■ TASK DIRECTIONS
In the entries below, find the line with "Given: Open the" and the line with "Screen dimensions: 670x433"; give again those lines and every line between them, exactly.

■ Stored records
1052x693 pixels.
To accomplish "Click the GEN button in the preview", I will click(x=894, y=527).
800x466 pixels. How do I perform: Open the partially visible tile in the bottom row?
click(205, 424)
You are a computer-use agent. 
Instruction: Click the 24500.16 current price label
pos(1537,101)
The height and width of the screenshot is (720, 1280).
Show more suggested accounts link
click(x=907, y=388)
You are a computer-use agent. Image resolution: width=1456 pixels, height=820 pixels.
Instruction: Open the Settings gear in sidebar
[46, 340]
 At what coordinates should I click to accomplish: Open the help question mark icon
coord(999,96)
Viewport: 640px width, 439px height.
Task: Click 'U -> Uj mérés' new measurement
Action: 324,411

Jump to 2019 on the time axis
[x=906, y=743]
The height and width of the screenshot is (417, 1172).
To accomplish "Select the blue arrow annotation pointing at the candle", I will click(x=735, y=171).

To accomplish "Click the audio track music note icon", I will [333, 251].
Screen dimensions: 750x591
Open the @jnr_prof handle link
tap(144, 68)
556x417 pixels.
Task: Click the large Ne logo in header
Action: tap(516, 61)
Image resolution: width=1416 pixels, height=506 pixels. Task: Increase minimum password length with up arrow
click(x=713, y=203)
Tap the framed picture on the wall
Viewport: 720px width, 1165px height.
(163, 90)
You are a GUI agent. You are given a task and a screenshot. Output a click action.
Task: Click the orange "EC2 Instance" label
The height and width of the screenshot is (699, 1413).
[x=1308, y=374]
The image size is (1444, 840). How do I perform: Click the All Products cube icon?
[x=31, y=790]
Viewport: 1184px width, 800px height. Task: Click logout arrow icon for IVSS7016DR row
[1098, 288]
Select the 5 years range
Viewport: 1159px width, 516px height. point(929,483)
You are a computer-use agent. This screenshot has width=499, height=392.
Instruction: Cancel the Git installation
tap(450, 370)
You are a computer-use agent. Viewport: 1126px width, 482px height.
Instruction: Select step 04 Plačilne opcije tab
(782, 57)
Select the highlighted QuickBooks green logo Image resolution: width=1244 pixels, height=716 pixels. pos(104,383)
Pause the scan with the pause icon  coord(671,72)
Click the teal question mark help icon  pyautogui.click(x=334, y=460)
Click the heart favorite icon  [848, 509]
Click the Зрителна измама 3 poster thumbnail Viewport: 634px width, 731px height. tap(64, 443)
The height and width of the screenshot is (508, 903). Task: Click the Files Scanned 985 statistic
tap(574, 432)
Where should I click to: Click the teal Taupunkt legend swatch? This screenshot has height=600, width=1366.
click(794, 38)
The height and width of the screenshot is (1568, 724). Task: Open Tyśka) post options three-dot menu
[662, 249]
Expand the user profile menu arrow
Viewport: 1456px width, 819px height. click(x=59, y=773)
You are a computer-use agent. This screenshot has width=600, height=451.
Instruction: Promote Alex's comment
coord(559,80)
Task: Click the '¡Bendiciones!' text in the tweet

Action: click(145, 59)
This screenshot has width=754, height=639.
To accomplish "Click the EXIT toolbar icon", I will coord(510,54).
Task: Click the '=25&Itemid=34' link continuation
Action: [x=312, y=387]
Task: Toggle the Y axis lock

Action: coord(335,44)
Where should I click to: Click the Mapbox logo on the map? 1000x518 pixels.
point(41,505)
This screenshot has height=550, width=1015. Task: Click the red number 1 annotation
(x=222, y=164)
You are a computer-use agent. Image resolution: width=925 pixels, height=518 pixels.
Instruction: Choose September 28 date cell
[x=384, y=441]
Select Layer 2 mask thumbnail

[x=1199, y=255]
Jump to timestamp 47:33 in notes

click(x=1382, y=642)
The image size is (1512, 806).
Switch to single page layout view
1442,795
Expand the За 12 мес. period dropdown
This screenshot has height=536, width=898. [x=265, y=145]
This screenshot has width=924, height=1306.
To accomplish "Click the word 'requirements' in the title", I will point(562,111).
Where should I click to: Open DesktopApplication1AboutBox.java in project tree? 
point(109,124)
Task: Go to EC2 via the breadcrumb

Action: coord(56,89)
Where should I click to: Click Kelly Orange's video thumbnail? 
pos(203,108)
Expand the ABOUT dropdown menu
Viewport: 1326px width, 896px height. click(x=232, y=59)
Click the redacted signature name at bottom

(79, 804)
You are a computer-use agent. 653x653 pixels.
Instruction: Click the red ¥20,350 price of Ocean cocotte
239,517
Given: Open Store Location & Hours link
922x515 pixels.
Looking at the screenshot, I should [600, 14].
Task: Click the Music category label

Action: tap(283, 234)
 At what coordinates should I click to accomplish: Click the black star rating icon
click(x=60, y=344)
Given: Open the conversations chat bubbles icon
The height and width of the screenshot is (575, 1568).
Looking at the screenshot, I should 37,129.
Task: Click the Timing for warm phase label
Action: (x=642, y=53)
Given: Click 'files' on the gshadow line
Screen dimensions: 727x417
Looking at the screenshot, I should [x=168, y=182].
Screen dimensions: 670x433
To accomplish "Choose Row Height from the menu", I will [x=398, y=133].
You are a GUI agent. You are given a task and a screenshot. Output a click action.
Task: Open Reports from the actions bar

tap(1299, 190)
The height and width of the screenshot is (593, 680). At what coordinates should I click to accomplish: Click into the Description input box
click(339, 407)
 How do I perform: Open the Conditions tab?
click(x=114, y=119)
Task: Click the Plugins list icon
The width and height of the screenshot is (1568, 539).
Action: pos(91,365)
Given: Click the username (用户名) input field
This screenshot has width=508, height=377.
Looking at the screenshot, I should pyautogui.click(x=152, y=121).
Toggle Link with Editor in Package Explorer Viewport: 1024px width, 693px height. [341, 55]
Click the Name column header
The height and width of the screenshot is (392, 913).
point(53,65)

■ SOLUTION FOR THIS TASK
Given: Open the conversations chat bubbles icon
The height and width of the screenshot is (575, 1568).
Looking at the screenshot, I should 37,129.
Task: Click the Timing for warm phase label
Action: (x=642, y=53)
Given: Click 'files' on the gshadow line
Screen dimensions: 727x417
Looking at the screenshot, I should [x=168, y=182].
Screen dimensions: 670x433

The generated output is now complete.